● Work instructions: Below are the records. Restate word for word every line from the one that contains "see map (161, 1965)" through the final line, both included.

● Data to process:

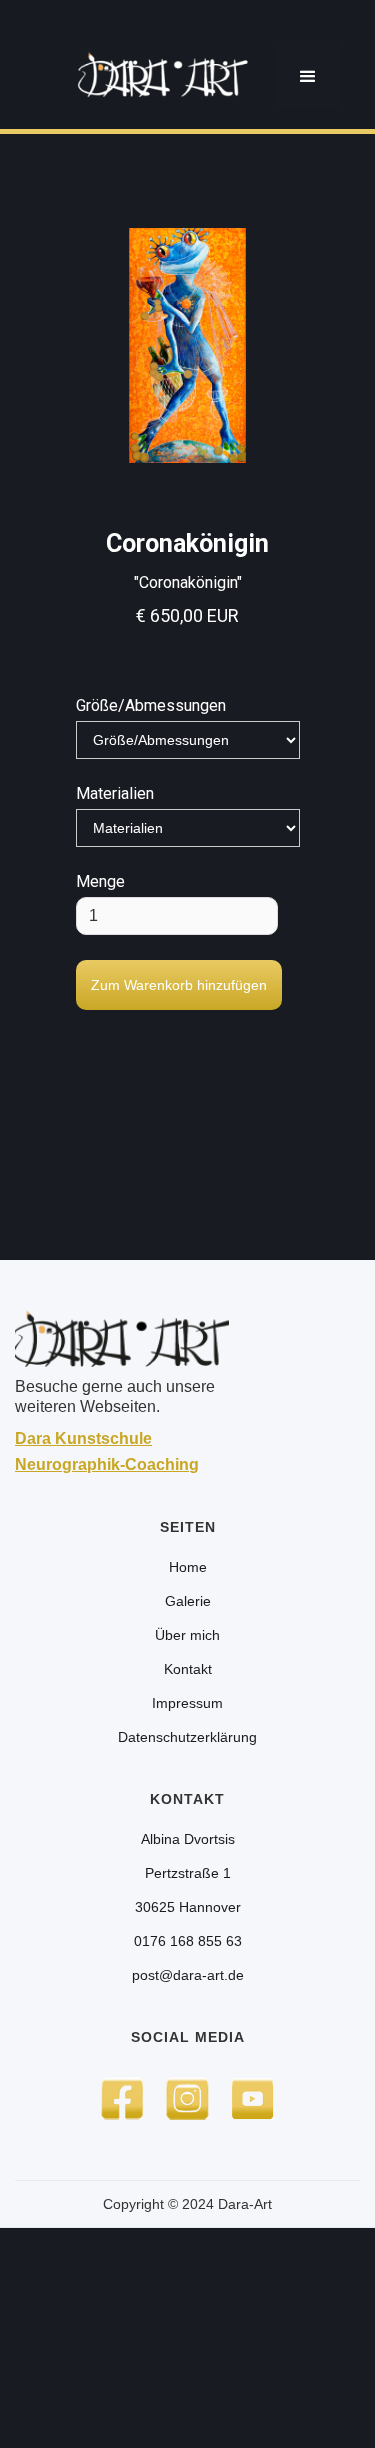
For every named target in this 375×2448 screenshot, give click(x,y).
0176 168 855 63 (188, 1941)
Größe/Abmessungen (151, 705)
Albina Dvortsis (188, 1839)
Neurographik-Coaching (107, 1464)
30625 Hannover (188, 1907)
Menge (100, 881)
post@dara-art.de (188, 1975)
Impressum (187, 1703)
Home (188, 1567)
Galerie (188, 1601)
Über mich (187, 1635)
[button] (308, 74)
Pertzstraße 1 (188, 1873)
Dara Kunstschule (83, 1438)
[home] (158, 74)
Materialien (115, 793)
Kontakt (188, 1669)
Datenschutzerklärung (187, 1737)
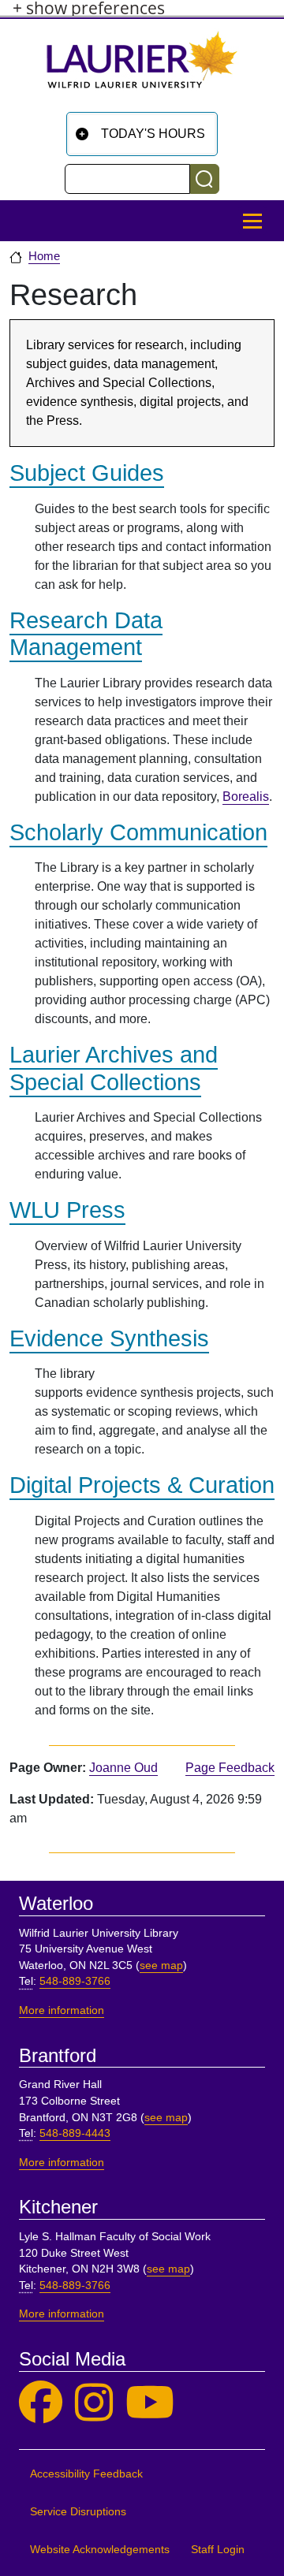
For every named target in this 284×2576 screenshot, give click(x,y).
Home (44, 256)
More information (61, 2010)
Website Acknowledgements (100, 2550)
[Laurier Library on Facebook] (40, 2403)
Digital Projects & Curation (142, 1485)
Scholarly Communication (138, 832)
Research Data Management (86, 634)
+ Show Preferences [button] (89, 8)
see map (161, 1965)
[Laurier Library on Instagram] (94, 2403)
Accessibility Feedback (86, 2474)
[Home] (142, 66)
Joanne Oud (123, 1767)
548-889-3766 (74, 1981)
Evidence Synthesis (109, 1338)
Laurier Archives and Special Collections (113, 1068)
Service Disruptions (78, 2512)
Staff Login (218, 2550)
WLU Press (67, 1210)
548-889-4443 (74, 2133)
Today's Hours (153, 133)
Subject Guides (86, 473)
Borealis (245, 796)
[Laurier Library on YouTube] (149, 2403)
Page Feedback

● Written response:
see map (161, 1965)
[Laurier Library on Instagram] (94, 2403)
Accessibility Feedback (86, 2474)
[Home] (142, 66)
Joanne Oud (123, 1767)
548-889-3766 (74, 1981)
Evidence Synthesis (109, 1338)
Laurier Archives and Special Collections (113, 1068)
Service Disruptions (78, 2512)
Staff Login (218, 2550)
WLU Press (67, 1210)
548-889-4443 (74, 2133)
Today's Hours (153, 133)
Subject Guides (86, 473)
Borealis (245, 796)
[Laurier Library on YouTube] (149, 2403)
Page Feedback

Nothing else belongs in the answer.